Osteoporotic Bone Models: Looking at Common Fractures

Femoral Neck Fractures

Models show how the disease weakens the strength of the femoral neck and increases the risk of falls. Fractures of the femoral neck result in blood supply disruption, affecting healing, especially in elderly patients. Residents can discuss reduction and fixation techniques to restore mobility and function. 

Instructors can also use models to demonstrate modern techniques such as biologic bone augmentation to decrease the chances of fracture collapse following surgery.

Closed Femur, Shaft

Osteoporotic bone models assist residents in studying common spiral and transverse fractures of the shaft, as well as comminuted fractures. Residents can discuss closed reduction techniques to correct bone alignment. 

Open Femur, Shaft

Open fractures of the femur shaft present a higher risk of complications due to skin, muscles, and tendon damage. Instructors can use osteoporotic bone models to discuss the open reduction and fixation techniques as well as best practices for minimizing damage to major ligaments and tendons. 

Closed Distal Forearm

Discussion can focus on isolated fractures in either ulna or radius, which have a higher chance of healing under non-operative management. Instruction can also emphasize how fractures in both the radius and ulna nearly always require surgical reduction and/or fixation. 

Open Distal Forearm

Again, fractures in both bones indicate surgical intervention. Instructors can demonstrate how complex fracture patterns may necessitate repeat procedures due to the increased risk of complications. 
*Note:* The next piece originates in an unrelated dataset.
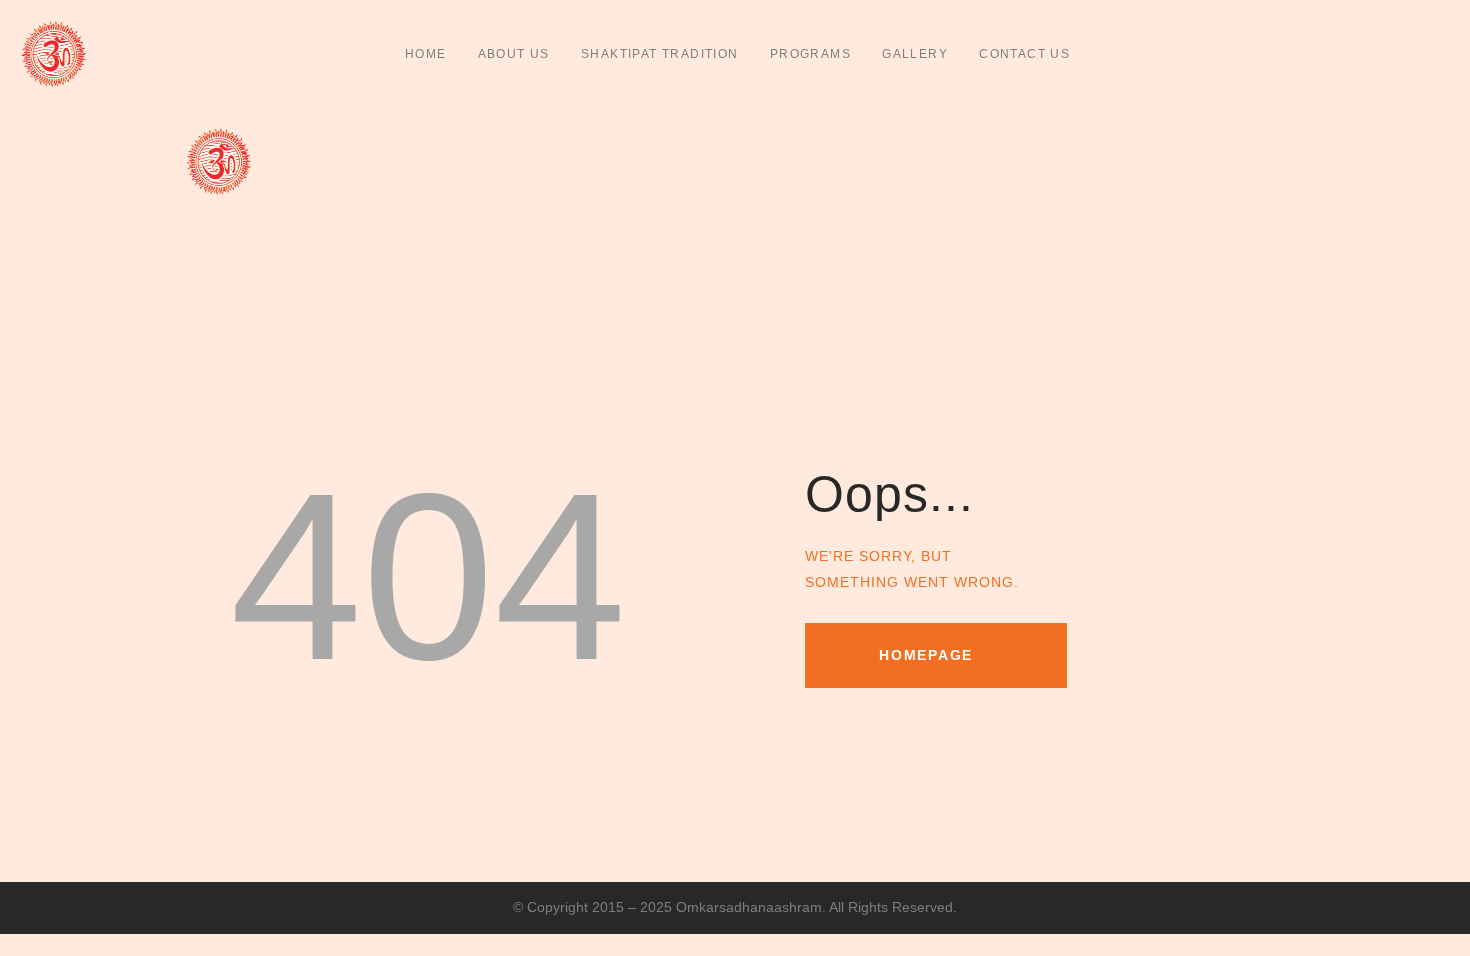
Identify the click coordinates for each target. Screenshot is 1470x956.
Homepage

Proximal and Distal Fractures

Instructors can discuss which fractures are indicated for operative intervention, such as intercondylar and bicolumnar fractures. Models show how non-displaced fractures can be remedied using immobilization techniques. 

Osteoporotic bone models can also be used to discuss associated distal fracture injuries such as elbow dislocation. Proximal fracture discussion can focus on interventions ranging from sling immobilization to surgical fixation and arthroplasty based on the complexity of the injury. 

Shaft Fractures

Models show different locations of shaft fracture, i.e. proximal, middle, or distal third. Instructors can discuss fracture patterns and recommended interventional techniques.

Residents can practice non-operative techniques such as coaptation splints, functional braces, and damage control orthopaedics. In addition, models show which operative technique is best for shaft fractures based on injury location. For example, an anterior approach is used for ORIF procedures applied to middle third shaft fractures, while an anterolateral approach works best with proximal third to middle third fractures. 

Pathologic Vertebral Fractures

Models show how osteoporosis can narrow and flatten vertebrae, causing elderly patients to bend forward. Osteoporotic bone models demonstrate common characteristics of vertebral compression fractures such as decreased bone quantity, thinned cortices, and decreased cancellous bone trabecular continuity. 

Models also demonstrate the rationale of interventions such as bracing, vertebroplasty, kyphoplasty, and surgical decompression. 

Spine Fractures

The spine is especially prone to osteoporotic fractures as it functions similar to a long bone like the femur or humerus. Osteoporotic bone models show how fracture can stem from spine immobility and resorption due to loss of bone density. 

The cervical spine is also susceptible to osteoporotic fractures due to its location at the base of a mobile head and neck while being fused to a thoracic area. Residents can discuss different interventions such as vest placement or surgical procedures, ex fixation techniques.

Lumbar Fractures

Osteoporotic bone models show how even low-energy stress and impact can cause lower spine fractures due to bone insufficiency. Instruction can dive into fracture patterns such as flexion, extension, and rotation. 

Residents can use bone models to study indications for surgery such as comminution, obvious reduction of vertebral body height, excessive angulation, and associated injuries such as ligament damage.

Thoracic Fractures

Again, osteoporotic bone models show how the disease contributes to compression fractures due to bone thinning. Bone insufficiency during relatively normal activity such as bending to pick an object from the floor or falling from standing height can cause thoracic compression fractures. 

Residents can use bone models to discuss non-operative techniques such as bracing or operative intervention, including fixation.